Intel details Itanium 2 bug

Intel Corp. is working with Itanium 2 server vendors on a bug that has surfaced in the McKinley version of its Itanium processor family, an Intel spokeswoman said Monday.

The “erratum” is confined to a subset of Intel’s McKinley Itanium 2 processors, said Barbara Grimes, an Intel spokesperson. An electrical issue with the processor can cause systems to behave unpredictably or shut down, she said.

Customers can work around the problem by lowering the clock speed of their 900MHz or 1GHz Itanium 2 processors to 800MHz, Grimes said. They should contact their system vendor to determine the best course of action, she said. Intel will swap out older McKinley processors for new ones upon request, but the company is not issuing a recall, she said.

IBM Corp. will stop shipments of the recently announced x450 server, IBM’s first product with Itanium 2, according to Lisa Lanspery, an IBM spokesperson. The company has a handful of customers using the x450 so far, but hasn’t received notice of any problems with those systems, she said. IBM does not currently know when it will resume shipments, she said.

Hewlett-Packard Co., Intel’s main partner with the Itanium processor, is still shipping its Itanium systems, said Jim Dunlap, an HP spokesperson. HP co-developed the processor with Intel, and has introduced the largest number of servers based on the chip. The company is still working with Intel on the problem, and hasn’t determined exactly what is the best solution for its customers, he said.
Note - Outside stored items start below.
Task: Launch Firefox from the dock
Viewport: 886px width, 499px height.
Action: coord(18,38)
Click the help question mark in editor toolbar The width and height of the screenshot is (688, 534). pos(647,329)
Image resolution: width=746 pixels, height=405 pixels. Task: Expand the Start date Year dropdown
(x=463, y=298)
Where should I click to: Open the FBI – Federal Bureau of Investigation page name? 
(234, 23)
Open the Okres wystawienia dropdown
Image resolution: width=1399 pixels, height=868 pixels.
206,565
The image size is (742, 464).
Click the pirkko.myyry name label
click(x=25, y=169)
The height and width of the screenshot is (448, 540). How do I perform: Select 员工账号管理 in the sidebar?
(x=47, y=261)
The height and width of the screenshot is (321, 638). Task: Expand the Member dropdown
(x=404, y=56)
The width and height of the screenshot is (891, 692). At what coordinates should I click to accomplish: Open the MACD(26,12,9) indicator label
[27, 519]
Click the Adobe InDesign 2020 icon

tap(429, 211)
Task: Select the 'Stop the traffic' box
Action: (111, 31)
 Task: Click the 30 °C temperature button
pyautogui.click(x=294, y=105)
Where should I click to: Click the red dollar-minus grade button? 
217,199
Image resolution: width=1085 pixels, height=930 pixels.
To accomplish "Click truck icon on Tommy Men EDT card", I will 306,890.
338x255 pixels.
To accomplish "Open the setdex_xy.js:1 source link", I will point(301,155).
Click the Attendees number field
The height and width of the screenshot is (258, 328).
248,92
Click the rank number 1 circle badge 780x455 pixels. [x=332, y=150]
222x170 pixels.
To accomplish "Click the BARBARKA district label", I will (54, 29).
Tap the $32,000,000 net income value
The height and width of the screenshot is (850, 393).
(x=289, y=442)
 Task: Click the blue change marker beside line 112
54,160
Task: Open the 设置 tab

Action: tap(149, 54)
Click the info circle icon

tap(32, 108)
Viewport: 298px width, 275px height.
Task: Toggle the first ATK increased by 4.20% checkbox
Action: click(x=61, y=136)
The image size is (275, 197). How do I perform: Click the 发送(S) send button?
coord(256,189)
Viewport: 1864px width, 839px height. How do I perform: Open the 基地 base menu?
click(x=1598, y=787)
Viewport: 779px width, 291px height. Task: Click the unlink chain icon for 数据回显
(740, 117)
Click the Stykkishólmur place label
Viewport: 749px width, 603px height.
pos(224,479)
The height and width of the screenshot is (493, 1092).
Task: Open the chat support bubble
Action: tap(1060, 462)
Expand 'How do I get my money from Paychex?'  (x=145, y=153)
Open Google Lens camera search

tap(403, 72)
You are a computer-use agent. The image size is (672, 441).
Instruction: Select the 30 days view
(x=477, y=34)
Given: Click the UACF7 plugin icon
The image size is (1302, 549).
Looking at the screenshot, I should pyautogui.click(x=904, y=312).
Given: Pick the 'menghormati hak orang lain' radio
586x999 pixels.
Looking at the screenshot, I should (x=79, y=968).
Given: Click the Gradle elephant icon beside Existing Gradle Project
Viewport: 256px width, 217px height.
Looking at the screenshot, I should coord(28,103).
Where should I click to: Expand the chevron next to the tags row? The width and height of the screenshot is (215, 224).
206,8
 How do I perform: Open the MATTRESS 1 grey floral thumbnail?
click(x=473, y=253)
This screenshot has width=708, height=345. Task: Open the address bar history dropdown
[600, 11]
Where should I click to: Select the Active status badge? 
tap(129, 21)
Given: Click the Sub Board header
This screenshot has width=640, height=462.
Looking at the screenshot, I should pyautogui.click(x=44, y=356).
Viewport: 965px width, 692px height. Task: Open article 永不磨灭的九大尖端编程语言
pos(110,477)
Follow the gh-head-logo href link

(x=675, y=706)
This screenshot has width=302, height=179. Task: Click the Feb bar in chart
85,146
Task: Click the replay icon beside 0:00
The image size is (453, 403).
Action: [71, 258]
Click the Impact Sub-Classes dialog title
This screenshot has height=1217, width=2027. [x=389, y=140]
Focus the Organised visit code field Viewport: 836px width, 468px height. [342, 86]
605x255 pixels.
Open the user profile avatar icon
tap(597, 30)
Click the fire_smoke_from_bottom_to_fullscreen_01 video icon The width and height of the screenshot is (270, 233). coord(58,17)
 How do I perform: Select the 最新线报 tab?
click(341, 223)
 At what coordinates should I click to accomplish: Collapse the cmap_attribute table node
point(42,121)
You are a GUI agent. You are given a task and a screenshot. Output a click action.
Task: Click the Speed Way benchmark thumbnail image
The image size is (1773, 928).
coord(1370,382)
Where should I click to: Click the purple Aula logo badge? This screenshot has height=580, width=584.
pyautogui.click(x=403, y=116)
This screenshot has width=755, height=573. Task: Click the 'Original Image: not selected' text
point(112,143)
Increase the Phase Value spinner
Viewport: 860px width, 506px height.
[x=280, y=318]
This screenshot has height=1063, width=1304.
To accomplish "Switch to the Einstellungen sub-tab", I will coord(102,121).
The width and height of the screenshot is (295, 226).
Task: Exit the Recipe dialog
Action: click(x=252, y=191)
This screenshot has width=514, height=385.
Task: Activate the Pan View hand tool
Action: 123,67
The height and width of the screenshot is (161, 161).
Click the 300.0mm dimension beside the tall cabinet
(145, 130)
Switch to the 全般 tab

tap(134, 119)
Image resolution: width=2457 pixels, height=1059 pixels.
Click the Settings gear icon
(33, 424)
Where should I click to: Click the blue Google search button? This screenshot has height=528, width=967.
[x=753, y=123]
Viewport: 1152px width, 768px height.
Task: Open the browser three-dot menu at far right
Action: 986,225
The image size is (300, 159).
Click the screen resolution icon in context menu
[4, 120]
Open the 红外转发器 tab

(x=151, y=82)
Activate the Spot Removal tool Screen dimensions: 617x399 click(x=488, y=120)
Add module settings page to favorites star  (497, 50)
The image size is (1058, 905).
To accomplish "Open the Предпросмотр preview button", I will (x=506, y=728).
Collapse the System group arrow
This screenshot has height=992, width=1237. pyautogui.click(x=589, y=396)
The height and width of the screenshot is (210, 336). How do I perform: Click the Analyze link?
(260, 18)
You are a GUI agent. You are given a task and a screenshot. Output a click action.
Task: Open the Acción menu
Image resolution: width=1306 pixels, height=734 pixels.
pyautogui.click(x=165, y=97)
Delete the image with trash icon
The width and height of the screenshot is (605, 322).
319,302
Unisys Corp. spokesperson Stephen Holzman said the company is satisfied with the measures Intel has prescribed, and there has been no impact on its shipment schedules.

In order to crash the system, a particular sequence of operations and events need to happen in step, Grimes said. Intel discovered the problem in lab testing after a system vendor reported it earlier this year, she said.

This indicates that it isn’t a problem with the core logic, said Nathan Brookwood, principal analyst with Insight 64 in Saratoga, Calif. Since all the chips have essentially the same logic design, a problem with only a particular set of chips indicates the problem is in how the electrons travel across the chip, he said.

Details as to what types of data or configurations cause a system to shut down are unclear. The problem is not related to a particular batch of processors, or any one instruction or data stream, Grimes said. A field test can determine if a particular McKinley processor is affected by the bug, but problems can occur on systems that test clean in the field, Grimes said. Intel has developed a manufacturing test for processors coming out of its fabs that identifies the problem, she said.

Intel hasn’t found any commercially available software that can cause the problem, said Kevin Krewell, senior editor of the Microprocessor Report in San Jose.

McKinley was introduced last July. It solved many of the performance issues that held back adoption of the first Itanium product, Merced, but customers have still been reluctant to purchase systems with the chip outside of the high-performance computing market.

Ironically, this makes fixing the problem easier, Krewell said. “Since they’ve shipped so few McKinleys doing a swap-out shouldn’t be a big problem for them,” he said.

System owners will likely look to upgrade to a new processor, especially if Intel makes the new Madison processor available as part of the deal, both analysts said. Madison is expected to be released in the middle of the year and features a larger cache than the McKinley processor.

Customers might opt to lower the clock speed of their processor if they are using McKinley in a software development machine or on some mission-critical applications, Krewell said. System managers can be very conservative when it comes to critical applications, and sometimes it’s better to take a slight performance hit than to risk having that system become unstable on a new processor, he said.

The problem must occur extremely infrequently for it to show up now after the chip has been out almost a year, Krewell said. The testing and validation process for server processors is more strict than for desktop processors, and widespread reports of the problem haven’t surfaced, he said.

“There is no such thing as the perfect microprocessor. Intel handles these sorts of situations at least as well as anybody else in the industry,” Brookwood said.